Open SimonBrandner opened 1 year ago

SimonBrandner commented 1 year ago

@daniel-abramov:

As discussed during the daily, I'm adding a little bit more context here: we won't be able to achieve the desired effect by just setting a range of UDP ports to a single port, instead, what we need, is to enable a so-called UDP Muxing in Pion.

As we know, UDP (unlike TCP) does not really have a concept of a connection on a protocol level, so it's about sending and receiving datagrams from/to an address. Pion does not have a global WebRTC state out-of-the-box that would allow reading the information from a single UDP socket and then forwarding it to the appropriate peer connection that is meant to be associated with it. So to enable this behavior, we should rely upon ice.NewMultiUDPMuxFromPort(ourPort) and then configure the engine accordingly: webrtc.SettingEngine.setICEUDPMux(ourConfig) (then we can create a new peer connection specifying the configured settings engine).

Note, that it's probably not something we want to have before stabilizing the SFU since enabling this option might have some undesired side-effects that must be treated accordingly, there is an open issue about it: https://github.com/pion/ice/issues/518

Perhaps a better idea would be to start with something that LiveKit has, i.e. allow configuration of the range of ports used for the UDP along with the support of the ICE-TCP. This should give us a good starting point. Then we could embed a TURN server into the SFU (the TURN server normally has fixed configured ports for both UDP and TCP) and only after it consider the usage of the UDPMux.

dbkr commented 1 year ago

I guess my question here is exactly what the ICE UDP muxing does - looks like it gathers source addreses based on ice credentials in the check packets and then routes media packets based on the source addresses it matched. I couldn't find out for sure, but I guess this is necessary because otherwise there's no way of knowing which DTLS session to use to decrypt a packet (and since they're DTLSed, you can't just route based on SSRC). In which case, yeah, this is probably something we want to think about a little further down the line.

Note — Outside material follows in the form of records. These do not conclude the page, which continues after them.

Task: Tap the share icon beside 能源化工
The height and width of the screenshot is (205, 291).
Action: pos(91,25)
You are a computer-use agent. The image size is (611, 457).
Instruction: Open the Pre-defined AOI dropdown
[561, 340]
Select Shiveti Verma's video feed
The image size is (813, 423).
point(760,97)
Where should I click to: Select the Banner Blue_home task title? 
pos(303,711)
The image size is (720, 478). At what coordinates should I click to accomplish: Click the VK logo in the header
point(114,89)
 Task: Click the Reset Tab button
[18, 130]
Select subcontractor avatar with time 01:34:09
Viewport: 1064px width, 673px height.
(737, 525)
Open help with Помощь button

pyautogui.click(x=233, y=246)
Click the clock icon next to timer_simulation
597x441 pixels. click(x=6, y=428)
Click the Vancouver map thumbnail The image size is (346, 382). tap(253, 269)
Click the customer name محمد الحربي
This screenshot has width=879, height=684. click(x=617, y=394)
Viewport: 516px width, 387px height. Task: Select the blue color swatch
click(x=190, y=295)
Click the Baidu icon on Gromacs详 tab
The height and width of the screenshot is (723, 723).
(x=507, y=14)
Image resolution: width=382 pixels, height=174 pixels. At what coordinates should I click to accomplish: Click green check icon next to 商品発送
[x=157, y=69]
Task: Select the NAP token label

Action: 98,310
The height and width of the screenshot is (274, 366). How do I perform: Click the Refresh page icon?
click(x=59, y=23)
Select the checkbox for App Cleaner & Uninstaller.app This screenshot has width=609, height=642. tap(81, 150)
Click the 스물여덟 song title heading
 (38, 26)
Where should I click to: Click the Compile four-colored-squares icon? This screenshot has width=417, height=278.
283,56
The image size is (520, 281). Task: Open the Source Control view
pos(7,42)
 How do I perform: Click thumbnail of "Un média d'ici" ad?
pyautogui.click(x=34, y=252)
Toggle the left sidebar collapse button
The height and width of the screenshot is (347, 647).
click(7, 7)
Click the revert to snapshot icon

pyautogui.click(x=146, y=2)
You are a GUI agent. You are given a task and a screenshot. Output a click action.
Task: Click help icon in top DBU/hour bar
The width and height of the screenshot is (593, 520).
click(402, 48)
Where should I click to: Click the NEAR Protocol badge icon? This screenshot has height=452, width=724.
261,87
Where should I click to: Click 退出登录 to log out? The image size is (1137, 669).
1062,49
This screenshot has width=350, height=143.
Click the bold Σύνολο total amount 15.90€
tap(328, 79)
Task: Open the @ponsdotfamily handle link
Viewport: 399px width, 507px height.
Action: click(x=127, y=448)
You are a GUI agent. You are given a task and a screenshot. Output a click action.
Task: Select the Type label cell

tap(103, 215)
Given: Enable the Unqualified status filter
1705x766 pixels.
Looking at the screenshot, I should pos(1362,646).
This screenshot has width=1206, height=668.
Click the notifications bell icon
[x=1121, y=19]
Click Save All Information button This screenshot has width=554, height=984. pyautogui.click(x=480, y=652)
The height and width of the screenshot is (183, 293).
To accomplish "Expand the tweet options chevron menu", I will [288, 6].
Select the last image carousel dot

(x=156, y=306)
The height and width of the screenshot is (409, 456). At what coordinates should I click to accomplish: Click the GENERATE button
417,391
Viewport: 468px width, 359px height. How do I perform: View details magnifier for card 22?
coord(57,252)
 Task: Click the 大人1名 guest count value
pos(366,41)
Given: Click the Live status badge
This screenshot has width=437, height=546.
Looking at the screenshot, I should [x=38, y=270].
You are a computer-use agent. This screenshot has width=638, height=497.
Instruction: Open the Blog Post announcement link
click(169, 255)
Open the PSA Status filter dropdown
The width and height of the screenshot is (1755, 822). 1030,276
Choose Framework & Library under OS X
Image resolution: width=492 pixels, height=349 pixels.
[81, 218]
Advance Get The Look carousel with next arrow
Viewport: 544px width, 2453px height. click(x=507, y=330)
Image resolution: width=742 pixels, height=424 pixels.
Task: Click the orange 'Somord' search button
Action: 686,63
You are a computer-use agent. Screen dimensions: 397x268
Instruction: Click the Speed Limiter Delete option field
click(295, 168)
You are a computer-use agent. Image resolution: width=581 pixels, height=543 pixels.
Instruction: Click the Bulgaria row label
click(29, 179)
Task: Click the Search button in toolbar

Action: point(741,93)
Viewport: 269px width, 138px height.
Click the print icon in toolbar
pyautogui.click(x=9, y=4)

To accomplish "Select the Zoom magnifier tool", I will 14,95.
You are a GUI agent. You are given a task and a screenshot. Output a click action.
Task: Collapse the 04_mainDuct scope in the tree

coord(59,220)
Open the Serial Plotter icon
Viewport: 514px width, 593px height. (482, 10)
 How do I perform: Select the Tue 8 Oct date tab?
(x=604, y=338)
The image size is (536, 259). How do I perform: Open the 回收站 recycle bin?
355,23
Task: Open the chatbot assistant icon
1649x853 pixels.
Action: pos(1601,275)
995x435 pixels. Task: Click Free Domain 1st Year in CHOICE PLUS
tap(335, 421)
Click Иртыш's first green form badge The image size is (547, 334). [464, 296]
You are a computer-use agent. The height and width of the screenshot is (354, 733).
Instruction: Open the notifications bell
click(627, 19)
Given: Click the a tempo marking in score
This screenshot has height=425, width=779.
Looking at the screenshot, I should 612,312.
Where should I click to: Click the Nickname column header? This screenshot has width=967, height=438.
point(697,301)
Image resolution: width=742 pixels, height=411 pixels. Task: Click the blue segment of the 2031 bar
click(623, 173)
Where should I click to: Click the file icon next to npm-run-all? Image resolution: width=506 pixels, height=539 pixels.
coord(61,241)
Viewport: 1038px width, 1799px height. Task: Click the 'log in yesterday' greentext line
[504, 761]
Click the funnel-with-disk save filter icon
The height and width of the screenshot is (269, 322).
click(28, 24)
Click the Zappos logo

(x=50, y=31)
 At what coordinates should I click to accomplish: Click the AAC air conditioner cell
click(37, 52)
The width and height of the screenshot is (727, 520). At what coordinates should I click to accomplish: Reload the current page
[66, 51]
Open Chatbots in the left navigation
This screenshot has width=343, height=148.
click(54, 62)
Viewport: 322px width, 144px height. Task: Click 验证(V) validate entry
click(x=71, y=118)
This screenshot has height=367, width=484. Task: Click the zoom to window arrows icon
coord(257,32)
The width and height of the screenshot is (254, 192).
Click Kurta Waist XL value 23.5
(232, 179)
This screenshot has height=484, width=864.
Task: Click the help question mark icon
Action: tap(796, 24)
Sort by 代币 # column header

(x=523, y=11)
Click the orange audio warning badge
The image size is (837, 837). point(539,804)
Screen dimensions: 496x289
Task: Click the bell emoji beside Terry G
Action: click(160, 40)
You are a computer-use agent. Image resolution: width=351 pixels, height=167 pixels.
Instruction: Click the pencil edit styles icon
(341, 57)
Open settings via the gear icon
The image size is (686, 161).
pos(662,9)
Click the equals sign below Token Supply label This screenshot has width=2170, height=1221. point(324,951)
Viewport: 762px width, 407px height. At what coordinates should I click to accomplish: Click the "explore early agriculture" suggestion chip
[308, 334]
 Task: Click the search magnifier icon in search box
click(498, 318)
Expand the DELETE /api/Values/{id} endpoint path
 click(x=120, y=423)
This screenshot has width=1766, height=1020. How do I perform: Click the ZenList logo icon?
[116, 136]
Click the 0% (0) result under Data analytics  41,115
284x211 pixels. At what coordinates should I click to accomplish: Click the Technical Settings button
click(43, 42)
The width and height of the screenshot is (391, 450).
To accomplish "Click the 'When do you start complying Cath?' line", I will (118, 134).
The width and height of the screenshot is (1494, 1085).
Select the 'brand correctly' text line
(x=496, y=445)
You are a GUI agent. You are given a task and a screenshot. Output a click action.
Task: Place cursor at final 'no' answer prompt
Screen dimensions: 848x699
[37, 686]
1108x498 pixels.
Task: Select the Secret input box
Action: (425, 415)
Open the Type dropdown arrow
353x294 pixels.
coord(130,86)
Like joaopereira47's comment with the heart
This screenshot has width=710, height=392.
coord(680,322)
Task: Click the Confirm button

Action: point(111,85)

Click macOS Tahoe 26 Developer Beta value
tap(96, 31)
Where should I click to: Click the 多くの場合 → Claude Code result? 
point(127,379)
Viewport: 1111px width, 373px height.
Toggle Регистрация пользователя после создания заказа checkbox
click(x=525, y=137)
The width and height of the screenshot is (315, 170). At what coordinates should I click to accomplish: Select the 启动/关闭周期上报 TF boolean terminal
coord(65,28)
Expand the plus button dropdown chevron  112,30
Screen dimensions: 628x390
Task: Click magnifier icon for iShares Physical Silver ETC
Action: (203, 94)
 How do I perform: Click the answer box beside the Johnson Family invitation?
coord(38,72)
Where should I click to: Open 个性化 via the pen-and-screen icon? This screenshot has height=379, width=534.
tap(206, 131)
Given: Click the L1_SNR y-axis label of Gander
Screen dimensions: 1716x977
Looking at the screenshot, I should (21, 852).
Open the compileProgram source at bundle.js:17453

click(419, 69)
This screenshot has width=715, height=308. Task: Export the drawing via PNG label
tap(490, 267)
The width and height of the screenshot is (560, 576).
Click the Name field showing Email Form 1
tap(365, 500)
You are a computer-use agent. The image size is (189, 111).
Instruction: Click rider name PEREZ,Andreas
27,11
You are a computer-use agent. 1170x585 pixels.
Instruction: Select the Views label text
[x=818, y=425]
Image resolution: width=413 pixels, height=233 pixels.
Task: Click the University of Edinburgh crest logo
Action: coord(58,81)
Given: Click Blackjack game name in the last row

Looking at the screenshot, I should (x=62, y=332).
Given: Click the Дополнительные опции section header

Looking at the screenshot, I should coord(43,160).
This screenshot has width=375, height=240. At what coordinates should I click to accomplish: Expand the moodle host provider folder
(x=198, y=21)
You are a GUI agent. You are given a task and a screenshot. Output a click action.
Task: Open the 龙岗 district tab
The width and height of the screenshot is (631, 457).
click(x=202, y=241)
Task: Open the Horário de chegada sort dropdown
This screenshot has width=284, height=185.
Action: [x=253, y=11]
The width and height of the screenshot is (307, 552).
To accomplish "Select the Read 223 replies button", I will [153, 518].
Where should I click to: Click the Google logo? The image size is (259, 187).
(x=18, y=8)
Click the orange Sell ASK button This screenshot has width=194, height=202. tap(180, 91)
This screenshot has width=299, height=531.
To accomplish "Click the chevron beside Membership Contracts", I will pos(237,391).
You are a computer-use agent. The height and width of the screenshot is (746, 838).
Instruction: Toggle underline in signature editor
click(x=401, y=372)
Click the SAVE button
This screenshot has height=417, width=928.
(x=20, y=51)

daniel-abramov commented 1 year ago

Something like this, yeah, though I think the issue that you described is rather an implication of a more generic problem, let me explain how I understood it (hope that my understanding is correct).

Imagine we don't use UDP mux, and just use different UDP sockets (each peer connection has its own dedicated socket). Code-wise it means that somewhere inside a PeerConnection there is a socket and I imagine that when you read the data it essentially just calls socket.read() and then passes the data down the line to process the received packet.

Now imagine we enforce the usage of a single UDP port naively (using the same architecture, without changes in code), now 5 separate PeerConnections will essentially have the same socket (bound to the same local address and port). If all of them continue to read from the socket the same way they did it before, each PeerConnection will end up reading a random datagram from a socket that may not necessarily have been addressed to this particular PeerConnection. What should PeerConnection do with it? - Well, the only thing it could do is to either drop it (treating it as an unknown or invalid message) or use some sort of a look-up table to understand which PeerConnection this packet was meant for (based on e.g. sender's address and port). This "look-up table" must then be some sort of a shared state between PeerConnections, so that they know to who the message must be forwarded. Alternatively, the underlying socket must be moved outside of the PeerConnection and read in a single place while dispatching the messages to the right PeerConnection based on the addresses. This is exactly what the UDP Muxing in Pion does I suppose (from a quick peek in their code it looks like Pion does indeed something similar though more elaborated).

dbkr commented 1 year ago

Exactly - without DTLS this lookup would just be done on the SSRC of the incoming packet so it's trivial, but in a DTLS world you need to know which set of keys to use to decrypt the packet, so you end up guessing based on the sender address.